# [Instructions to follow]
All the data below should be printed again without a single difference.

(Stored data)
***

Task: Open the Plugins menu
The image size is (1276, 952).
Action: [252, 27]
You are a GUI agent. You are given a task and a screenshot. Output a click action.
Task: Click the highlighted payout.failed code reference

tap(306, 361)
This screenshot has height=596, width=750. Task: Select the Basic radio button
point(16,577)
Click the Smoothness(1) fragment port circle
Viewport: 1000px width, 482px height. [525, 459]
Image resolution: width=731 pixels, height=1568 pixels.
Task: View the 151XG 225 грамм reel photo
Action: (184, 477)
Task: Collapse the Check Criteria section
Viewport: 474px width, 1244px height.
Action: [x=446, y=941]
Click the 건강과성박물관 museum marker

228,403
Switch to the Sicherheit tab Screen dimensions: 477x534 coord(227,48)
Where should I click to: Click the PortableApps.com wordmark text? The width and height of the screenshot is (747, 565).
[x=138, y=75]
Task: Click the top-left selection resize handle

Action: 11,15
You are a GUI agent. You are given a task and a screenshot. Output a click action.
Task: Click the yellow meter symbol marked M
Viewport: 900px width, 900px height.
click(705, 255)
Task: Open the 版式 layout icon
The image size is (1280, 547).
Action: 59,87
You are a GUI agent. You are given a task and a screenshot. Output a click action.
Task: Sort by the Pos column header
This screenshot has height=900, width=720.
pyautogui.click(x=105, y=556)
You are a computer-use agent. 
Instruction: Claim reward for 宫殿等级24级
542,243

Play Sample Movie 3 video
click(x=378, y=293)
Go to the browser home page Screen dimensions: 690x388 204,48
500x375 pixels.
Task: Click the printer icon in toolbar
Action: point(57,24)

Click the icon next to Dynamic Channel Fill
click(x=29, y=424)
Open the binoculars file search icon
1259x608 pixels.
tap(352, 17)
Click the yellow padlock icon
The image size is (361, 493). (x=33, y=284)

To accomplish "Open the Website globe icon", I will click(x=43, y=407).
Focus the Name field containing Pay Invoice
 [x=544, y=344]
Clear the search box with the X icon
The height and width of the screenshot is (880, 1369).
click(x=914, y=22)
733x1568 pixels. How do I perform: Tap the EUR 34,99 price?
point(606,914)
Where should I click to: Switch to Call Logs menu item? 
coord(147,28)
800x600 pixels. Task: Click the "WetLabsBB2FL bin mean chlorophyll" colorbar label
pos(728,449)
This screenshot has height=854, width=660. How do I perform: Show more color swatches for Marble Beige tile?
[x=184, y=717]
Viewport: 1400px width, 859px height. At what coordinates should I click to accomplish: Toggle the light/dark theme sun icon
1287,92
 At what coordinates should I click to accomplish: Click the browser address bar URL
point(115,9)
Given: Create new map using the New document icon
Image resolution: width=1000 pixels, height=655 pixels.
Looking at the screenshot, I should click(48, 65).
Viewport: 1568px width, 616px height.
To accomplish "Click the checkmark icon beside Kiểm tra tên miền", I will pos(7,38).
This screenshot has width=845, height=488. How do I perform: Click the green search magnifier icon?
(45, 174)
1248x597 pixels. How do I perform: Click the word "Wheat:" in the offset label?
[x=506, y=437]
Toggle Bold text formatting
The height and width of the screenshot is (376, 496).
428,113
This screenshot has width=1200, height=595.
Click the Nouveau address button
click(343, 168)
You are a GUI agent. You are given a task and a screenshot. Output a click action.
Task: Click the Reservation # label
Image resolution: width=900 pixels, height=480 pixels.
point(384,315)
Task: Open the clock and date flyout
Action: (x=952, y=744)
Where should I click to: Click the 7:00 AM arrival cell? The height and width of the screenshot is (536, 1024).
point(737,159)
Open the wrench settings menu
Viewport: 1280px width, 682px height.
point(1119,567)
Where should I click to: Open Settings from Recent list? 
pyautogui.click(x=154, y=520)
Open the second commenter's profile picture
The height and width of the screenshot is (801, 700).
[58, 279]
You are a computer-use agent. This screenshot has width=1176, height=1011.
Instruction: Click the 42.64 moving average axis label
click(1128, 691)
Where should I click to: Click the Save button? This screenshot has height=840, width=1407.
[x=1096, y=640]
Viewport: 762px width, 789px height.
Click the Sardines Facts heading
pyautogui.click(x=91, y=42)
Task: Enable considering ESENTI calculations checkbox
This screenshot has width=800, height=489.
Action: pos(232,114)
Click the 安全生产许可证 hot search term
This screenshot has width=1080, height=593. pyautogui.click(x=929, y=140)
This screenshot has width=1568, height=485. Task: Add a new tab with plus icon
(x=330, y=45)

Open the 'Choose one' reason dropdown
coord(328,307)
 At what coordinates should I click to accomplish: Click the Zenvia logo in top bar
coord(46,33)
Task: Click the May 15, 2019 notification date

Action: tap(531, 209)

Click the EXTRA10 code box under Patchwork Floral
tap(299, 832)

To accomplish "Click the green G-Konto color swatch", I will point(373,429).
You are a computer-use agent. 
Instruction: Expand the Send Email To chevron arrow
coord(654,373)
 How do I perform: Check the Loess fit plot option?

***

# [Expected output]
Task: Open the Plugins menu
The image size is (1276, 952).
Action: [252, 27]
You are a GUI agent. You are given a task and a screenshot. Output a click action.
Task: Click the highlighted payout.failed code reference

tap(306, 361)
This screenshot has height=596, width=750. Task: Select the Basic radio button
point(16,577)
Click the Smoothness(1) fragment port circle
Viewport: 1000px width, 482px height. [525, 459]
Image resolution: width=731 pixels, height=1568 pixels.
Task: View the 151XG 225 грамм reel photo
Action: (184, 477)
Task: Collapse the Check Criteria section
Viewport: 474px width, 1244px height.
Action: [x=446, y=941]
Click the 건강과성박물관 museum marker

228,403
Switch to the Sicherheit tab Screen dimensions: 477x534 coord(227,48)
Where should I click to: Click the PortableApps.com wordmark text? The width and height of the screenshot is (747, 565).
[x=138, y=75]
Task: Click the top-left selection resize handle

Action: 11,15
You are a GUI agent. You are given a task and a screenshot. Output a click action.
Task: Click the yellow meter symbol marked M
Viewport: 900px width, 900px height.
click(705, 255)
Task: Open the 版式 layout icon
The image size is (1280, 547).
Action: 59,87
You are a GUI agent. You are given a task and a screenshot. Output a click action.
Task: Sort by the Pos column header
This screenshot has height=900, width=720.
pyautogui.click(x=105, y=556)
You are a computer-use agent. 
Instruction: Claim reward for 宫殿等级24级
542,243

Play Sample Movie 3 video
click(x=378, y=293)
Go to the browser home page Screen dimensions: 690x388 204,48
500x375 pixels.
Task: Click the printer icon in toolbar
Action: point(57,24)

Click the icon next to Dynamic Channel Fill
click(x=29, y=424)
Open the binoculars file search icon
1259x608 pixels.
tap(352, 17)
Click the yellow padlock icon
The image size is (361, 493). (x=33, y=284)

To accomplish "Open the Website globe icon", I will click(x=43, y=407).
Focus the Name field containing Pay Invoice
 [x=544, y=344]
Clear the search box with the X icon
The height and width of the screenshot is (880, 1369).
click(x=914, y=22)
733x1568 pixels. How do I perform: Tap the EUR 34,99 price?
point(606,914)
Where should I click to: Switch to Call Logs menu item? 
coord(147,28)
800x600 pixels. Task: Click the "WetLabsBB2FL bin mean chlorophyll" colorbar label
pos(728,449)
This screenshot has height=854, width=660. How do I perform: Show more color swatches for Marble Beige tile?
[x=184, y=717]
Viewport: 1400px width, 859px height. At what coordinates should I click to accomplish: Toggle the light/dark theme sun icon
1287,92
 At what coordinates should I click to accomplish: Click the browser address bar URL
point(115,9)
Given: Create new map using the New document icon
Image resolution: width=1000 pixels, height=655 pixels.
Looking at the screenshot, I should click(48, 65).
Viewport: 1568px width, 616px height.
To accomplish "Click the checkmark icon beside Kiểm tra tên miền", I will pos(7,38).
This screenshot has width=845, height=488. How do I perform: Click the green search magnifier icon?
(45, 174)
1248x597 pixels. How do I perform: Click the word "Wheat:" in the offset label?
[x=506, y=437]
Toggle Bold text formatting
The height and width of the screenshot is (376, 496).
428,113
This screenshot has width=1200, height=595.
Click the Nouveau address button
click(343, 168)
You are a GUI agent. You are given a task and a screenshot. Output a click action.
Task: Click the Reservation # label
Image resolution: width=900 pixels, height=480 pixels.
point(384,315)
Task: Open the clock and date flyout
Action: (x=952, y=744)
Where should I click to: Click the 7:00 AM arrival cell? The height and width of the screenshot is (536, 1024).
point(737,159)
Open the wrench settings menu
Viewport: 1280px width, 682px height.
point(1119,567)
Where should I click to: Open Settings from Recent list? 
pyautogui.click(x=154, y=520)
Open the second commenter's profile picture
The height and width of the screenshot is (801, 700).
[58, 279]
You are a computer-use agent. This screenshot has width=1176, height=1011.
Instruction: Click the 42.64 moving average axis label
click(1128, 691)
Where should I click to: Click the Save button? This screenshot has height=840, width=1407.
[x=1096, y=640]
Viewport: 762px width, 789px height.
Click the Sardines Facts heading
pyautogui.click(x=91, y=42)
Task: Enable considering ESENTI calculations checkbox
This screenshot has width=800, height=489.
Action: pos(232,114)
Click the 安全生产许可证 hot search term
This screenshot has width=1080, height=593. pyautogui.click(x=929, y=140)
This screenshot has width=1568, height=485. Task: Add a new tab with plus icon
(x=330, y=45)

Open the 'Choose one' reason dropdown
coord(328,307)
 At what coordinates should I click to accomplish: Click the Zenvia logo in top bar
coord(46,33)
Task: Click the May 15, 2019 notification date

Action: tap(531, 209)

Click the EXTRA10 code box under Patchwork Floral
tap(299, 832)

To accomplish "Click the green G-Konto color swatch", I will point(373,429).
You are a computer-use agent. 
Instruction: Expand the Send Email To chevron arrow
coord(654,373)
 How do I perform: Check the Loess fit plot option?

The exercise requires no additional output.